Wenn da aber kein Gott mehr ist, der zur Umkehr ruft, der einen nicht nur einen neuen Lebenswandel fordert, sondern der beispielgebend für diesen neuen Lebenswandel sein sollte – wenn da kein liebendes und barmherziges Wesen ist, von dem wir Liebe und Barmherzigkeit lernen könnten – wenn da kein heiliges Wesen ist, an dem wir selbst heilig werden könnten – dann fällt all das, was ich bisher in diesem Buch gesagt habe, in sich zusammen. Der theo-ethische Grundsatz hat seine Geltung verloren.
Woran soll sich dann noch ein Christ, zumal er in Europa lebt, noch ausrichten? Laufen wir dann nicht Gefahr, auf eine völlig lieblose Gesellschaft zuzugehen? Ein Szenario, dass sich sicher viele gut vorstellen können.
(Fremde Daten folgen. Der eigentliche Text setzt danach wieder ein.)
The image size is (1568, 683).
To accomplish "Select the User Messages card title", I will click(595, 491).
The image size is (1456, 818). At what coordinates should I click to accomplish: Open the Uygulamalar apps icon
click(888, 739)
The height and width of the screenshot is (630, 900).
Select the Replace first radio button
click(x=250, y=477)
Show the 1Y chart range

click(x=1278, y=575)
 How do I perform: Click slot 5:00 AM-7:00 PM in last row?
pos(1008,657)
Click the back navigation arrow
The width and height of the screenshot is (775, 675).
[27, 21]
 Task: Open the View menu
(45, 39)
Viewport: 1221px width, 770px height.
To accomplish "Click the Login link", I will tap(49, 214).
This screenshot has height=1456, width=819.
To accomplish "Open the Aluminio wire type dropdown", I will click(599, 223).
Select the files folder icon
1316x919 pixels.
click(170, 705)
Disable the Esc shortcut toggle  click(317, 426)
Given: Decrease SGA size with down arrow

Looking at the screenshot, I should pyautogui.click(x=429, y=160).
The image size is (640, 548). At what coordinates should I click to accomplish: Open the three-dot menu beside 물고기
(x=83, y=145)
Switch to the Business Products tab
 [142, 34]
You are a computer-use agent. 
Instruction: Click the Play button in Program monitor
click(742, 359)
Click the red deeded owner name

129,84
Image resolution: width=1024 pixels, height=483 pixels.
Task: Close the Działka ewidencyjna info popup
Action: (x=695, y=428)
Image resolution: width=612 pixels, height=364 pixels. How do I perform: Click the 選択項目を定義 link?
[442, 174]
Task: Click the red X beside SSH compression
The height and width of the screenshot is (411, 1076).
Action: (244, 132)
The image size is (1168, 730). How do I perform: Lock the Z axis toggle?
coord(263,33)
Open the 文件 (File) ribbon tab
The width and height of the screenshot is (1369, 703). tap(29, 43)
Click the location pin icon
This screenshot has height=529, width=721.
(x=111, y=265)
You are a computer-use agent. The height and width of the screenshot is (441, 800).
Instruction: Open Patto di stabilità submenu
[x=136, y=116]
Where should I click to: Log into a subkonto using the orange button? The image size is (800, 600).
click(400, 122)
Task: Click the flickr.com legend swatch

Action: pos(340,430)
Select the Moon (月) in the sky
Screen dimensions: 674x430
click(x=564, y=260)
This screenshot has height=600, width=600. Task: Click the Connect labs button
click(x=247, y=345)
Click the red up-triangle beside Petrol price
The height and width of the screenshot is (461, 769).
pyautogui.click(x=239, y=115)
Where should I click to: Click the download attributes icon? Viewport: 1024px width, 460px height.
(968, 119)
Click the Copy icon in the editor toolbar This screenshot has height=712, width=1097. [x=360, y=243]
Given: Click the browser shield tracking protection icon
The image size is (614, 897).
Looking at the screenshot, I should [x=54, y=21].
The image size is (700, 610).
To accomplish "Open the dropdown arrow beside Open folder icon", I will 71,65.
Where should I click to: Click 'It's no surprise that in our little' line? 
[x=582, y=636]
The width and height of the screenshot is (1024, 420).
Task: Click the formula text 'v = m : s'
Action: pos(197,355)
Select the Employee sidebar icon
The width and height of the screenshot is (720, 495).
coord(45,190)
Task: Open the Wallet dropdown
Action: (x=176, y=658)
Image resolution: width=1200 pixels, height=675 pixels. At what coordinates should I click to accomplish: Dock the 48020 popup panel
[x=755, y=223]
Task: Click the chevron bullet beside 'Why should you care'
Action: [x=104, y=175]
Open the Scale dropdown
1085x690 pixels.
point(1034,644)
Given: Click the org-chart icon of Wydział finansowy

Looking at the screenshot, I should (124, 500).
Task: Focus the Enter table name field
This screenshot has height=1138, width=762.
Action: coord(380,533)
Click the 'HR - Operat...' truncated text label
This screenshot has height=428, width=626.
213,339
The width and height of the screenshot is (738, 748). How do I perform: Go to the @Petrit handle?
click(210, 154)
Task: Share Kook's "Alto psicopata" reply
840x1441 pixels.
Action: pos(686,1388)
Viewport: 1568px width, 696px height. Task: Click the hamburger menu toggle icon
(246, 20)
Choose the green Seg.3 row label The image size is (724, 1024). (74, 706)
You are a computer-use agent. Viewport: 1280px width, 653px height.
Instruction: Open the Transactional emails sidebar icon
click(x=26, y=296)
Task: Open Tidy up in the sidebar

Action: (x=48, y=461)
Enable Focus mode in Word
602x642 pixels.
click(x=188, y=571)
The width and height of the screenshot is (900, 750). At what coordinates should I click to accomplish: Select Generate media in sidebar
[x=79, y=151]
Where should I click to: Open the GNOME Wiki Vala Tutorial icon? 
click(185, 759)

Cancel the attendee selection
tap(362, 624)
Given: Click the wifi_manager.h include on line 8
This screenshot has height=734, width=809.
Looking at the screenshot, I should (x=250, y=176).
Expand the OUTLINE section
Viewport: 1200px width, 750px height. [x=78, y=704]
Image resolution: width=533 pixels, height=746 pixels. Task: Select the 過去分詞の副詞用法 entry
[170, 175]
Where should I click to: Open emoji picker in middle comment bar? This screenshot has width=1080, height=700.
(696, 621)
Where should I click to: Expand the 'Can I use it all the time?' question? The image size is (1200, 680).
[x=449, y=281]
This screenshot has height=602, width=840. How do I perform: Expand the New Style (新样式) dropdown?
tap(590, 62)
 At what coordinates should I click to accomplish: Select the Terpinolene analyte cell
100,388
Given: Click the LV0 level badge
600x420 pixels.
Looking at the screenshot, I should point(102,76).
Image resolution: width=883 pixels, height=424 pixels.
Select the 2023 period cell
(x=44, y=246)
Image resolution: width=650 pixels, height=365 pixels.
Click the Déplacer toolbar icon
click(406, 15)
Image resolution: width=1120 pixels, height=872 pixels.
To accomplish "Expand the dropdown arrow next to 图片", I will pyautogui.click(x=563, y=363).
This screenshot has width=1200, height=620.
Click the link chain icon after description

Wie das aussehen könnte, das schildere ich im nächsten Kapitel.
1Sobrino, Abschließender Kommentar, in: König/ Larcher, Theologie der gekreuzigten Völker, 113.
2Sobrino, Abschließender Kommentar, in: König/ Larcher, Theologie der gekreuzigten Völker, 113f.
3Sobrino, Die Kirche der Armen als Kirche Jesu, in: König/ Larcher, Theologie der gekreuzigten Völker, 60.
4Sobrino, Die Kirche der Armen als Kirche Jesu, in: König/ Larcher, Theologie der gekreuzigten Völker, 61.